### [Task]
An exact copy of every record is needed.
++++++++
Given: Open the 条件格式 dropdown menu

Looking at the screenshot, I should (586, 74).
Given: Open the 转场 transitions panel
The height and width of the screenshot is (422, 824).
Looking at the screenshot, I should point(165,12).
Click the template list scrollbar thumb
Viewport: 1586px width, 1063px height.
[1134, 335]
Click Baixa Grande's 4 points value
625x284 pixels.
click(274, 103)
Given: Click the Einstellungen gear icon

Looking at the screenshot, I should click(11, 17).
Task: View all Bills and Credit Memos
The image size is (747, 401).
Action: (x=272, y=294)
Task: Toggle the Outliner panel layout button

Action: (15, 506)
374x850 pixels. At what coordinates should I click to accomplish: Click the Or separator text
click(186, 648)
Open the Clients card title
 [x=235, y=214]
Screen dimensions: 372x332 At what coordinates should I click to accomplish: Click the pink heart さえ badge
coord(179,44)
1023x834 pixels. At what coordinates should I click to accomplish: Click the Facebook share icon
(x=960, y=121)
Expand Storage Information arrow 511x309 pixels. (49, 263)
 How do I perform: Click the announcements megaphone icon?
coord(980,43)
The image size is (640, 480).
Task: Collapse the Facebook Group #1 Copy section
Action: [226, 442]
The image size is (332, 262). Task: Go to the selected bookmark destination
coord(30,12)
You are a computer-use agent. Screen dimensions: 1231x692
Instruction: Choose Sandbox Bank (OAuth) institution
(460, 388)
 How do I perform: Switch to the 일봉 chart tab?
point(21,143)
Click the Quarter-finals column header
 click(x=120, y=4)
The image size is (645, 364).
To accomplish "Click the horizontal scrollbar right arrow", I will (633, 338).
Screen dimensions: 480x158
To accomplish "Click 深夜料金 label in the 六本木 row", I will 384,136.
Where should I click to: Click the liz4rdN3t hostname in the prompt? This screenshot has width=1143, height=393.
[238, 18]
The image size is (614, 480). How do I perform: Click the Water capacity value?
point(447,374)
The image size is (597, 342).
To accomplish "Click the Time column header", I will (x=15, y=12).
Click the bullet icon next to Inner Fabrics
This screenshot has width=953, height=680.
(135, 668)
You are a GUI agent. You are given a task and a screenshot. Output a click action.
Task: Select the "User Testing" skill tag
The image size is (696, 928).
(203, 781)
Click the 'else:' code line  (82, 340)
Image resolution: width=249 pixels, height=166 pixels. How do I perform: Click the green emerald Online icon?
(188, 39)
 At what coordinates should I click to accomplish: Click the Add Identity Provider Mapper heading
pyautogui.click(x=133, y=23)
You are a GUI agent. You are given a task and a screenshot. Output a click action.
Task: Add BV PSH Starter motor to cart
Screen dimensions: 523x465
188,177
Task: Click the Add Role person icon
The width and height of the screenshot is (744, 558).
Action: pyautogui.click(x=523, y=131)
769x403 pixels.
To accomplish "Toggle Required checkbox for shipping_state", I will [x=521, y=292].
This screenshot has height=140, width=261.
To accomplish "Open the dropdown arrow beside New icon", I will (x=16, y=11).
++++++++
### [Result]
Given: Open the 条件格式 dropdown menu

Looking at the screenshot, I should (586, 74).
Given: Open the 转场 transitions panel
The height and width of the screenshot is (422, 824).
Looking at the screenshot, I should point(165,12).
Click the template list scrollbar thumb
Viewport: 1586px width, 1063px height.
[1134, 335]
Click Baixa Grande's 4 points value
625x284 pixels.
click(274, 103)
Given: Click the Einstellungen gear icon

Looking at the screenshot, I should click(11, 17).
Task: View all Bills and Credit Memos
The image size is (747, 401).
Action: (x=272, y=294)
Task: Toggle the Outliner panel layout button

Action: (15, 506)
374x850 pixels. At what coordinates should I click to accomplish: Click the Or separator text
click(186, 648)
Open the Clients card title
 [x=235, y=214]
Screen dimensions: 372x332 At what coordinates should I click to accomplish: Click the pink heart さえ badge
coord(179,44)
1023x834 pixels. At what coordinates should I click to accomplish: Click the Facebook share icon
(x=960, y=121)
Expand Storage Information arrow 511x309 pixels. (49, 263)
 How do I perform: Click the announcements megaphone icon?
coord(980,43)
The image size is (640, 480).
Task: Collapse the Facebook Group #1 Copy section
Action: [226, 442]
The image size is (332, 262). Task: Go to the selected bookmark destination
coord(30,12)
You are a computer-use agent. Screen dimensions: 1231x692
Instruction: Choose Sandbox Bank (OAuth) institution
(460, 388)
 How do I perform: Switch to the 일봉 chart tab?
point(21,143)
Click the Quarter-finals column header
 click(x=120, y=4)
The image size is (645, 364).
To accomplish "Click the horizontal scrollbar right arrow", I will (633, 338).
Screen dimensions: 480x158
To accomplish "Click 深夜料金 label in the 六本木 row", I will 384,136.
Where should I click to: Click the liz4rdN3t hostname in the prompt? This screenshot has width=1143, height=393.
[238, 18]
The image size is (614, 480). How do I perform: Click the Water capacity value?
point(447,374)
The image size is (597, 342).
To accomplish "Click the Time column header", I will (x=15, y=12).
Click the bullet icon next to Inner Fabrics
This screenshot has width=953, height=680.
(135, 668)
You are a GUI agent. You are given a task and a screenshot. Output a click action.
Task: Select the "User Testing" skill tag
The image size is (696, 928).
(203, 781)
Click the 'else:' code line  (82, 340)
Image resolution: width=249 pixels, height=166 pixels. How do I perform: Click the green emerald Online icon?
(188, 39)
 At what coordinates should I click to accomplish: Click the Add Identity Provider Mapper heading
pyautogui.click(x=133, y=23)
You are a GUI agent. You are given a task and a screenshot. Output a click action.
Task: Add BV PSH Starter motor to cart
Screen dimensions: 523x465
188,177
Task: Click the Add Role person icon
The width and height of the screenshot is (744, 558).
Action: pyautogui.click(x=523, y=131)
769x403 pixels.
To accomplish "Toggle Required checkbox for shipping_state", I will [x=521, y=292].
This screenshot has height=140, width=261.
To accomplish "Open the dropdown arrow beside New icon", I will (x=16, y=11).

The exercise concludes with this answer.